Background: Intravenous thrombolysis with alteplase is the only approved treatment for acute ischemic stroke. But there are patients with a severe stroke who do not benefit much from intravenous thrombolysis compared with patients having a mild to moderate severe stroke. We want to see if there is a significant difference in gaining recovery between those who get mild stroke and those who get severe stroke.
Methods: Analysis of a thrombolysis- register ”SITS-MOST” (safe Implementation of Trombolysis in Stroke- Monitoring Study) from the period between 2003-01-01 and 2009-02-17 at Akerhus Universitets sykehus, Norway. Patients were evaluated with Rankin scale before getting stroke. At the point of stroke, patients were evaluated with NIHSS, TOAST- and Oxford classification. After getting thrombolysis, NIHSS was measured after 2 hours, 24 hours and after 7 days. Their function was monitored again after 3 months using Rankin scale.

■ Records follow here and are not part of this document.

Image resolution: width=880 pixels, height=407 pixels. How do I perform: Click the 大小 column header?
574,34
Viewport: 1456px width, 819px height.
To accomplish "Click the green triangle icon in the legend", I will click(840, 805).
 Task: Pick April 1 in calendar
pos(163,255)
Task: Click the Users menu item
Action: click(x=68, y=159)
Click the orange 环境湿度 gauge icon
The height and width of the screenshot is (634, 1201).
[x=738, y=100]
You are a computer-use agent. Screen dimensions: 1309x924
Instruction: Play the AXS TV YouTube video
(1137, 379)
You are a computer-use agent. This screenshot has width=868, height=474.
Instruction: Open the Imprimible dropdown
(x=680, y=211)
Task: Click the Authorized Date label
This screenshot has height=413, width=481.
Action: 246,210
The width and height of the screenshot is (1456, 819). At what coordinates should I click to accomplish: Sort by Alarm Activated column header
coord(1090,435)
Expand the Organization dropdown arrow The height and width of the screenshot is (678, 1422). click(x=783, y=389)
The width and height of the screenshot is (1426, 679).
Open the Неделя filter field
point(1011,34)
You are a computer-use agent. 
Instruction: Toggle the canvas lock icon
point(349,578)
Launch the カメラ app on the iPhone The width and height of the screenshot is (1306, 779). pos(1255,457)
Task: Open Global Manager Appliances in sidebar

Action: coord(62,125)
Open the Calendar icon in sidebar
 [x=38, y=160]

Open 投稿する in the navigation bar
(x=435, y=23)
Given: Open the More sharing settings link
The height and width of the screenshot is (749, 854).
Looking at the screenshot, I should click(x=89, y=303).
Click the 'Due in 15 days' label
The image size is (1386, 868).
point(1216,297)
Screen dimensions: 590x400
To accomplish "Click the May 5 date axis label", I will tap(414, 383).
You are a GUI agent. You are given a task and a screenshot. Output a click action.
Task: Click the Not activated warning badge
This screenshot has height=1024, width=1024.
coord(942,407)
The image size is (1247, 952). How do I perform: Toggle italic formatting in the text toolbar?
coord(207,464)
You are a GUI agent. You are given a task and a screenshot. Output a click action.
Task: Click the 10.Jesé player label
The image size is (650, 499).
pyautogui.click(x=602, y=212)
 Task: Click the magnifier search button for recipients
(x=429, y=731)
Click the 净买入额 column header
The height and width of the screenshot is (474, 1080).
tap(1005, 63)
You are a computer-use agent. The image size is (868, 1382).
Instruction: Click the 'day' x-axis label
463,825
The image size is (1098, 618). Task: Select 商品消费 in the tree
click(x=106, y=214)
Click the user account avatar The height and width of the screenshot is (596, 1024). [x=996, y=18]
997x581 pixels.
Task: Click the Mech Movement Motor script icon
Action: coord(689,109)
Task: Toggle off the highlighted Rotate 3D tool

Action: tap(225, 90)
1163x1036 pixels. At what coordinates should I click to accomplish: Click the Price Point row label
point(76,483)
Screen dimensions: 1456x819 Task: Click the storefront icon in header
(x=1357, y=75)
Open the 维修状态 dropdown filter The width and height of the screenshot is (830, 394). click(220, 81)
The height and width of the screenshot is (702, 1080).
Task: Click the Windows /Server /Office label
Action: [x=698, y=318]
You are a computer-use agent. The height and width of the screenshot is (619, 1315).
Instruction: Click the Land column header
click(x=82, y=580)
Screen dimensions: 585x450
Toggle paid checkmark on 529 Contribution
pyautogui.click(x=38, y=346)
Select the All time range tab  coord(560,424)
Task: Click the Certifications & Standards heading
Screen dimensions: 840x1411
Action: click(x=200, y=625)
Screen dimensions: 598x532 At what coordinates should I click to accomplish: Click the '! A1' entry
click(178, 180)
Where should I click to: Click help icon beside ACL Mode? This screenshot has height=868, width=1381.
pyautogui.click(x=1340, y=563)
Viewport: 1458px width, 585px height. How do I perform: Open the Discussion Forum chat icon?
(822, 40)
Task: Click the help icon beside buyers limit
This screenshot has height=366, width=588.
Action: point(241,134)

Results: After giving thrombolysis the outcome after 24 hours was as follows: in the NIHSS =< 10 group 48% had been much better, 19% had been worse, and nobody had died yet. In the NIHSS > 10 group 43% had been much better, 10% had been worse, and nobody were died. Outcome after 3 months by using Rankin scale was as follow: In the NIHSS group =< 10, 13% had no symptoms, 30% had mild dysfunction, 13% had moderate difficulties, and 3% were died. Compared with the NIHSS > 10 group, 4% had no symptoms, 32 % had mild dysfunction, 29% moderate difficulties, and 7% were died after 3 months.
Conclusions: Our results confirm that a NIHS score over 10 after giving intravenous thrombolysis is associated with a poorer outcome compared with those with a NIH score below 10. The findings should encourage use of intraarterial thrombolytic therapy for suitable patients treated in stroke centres.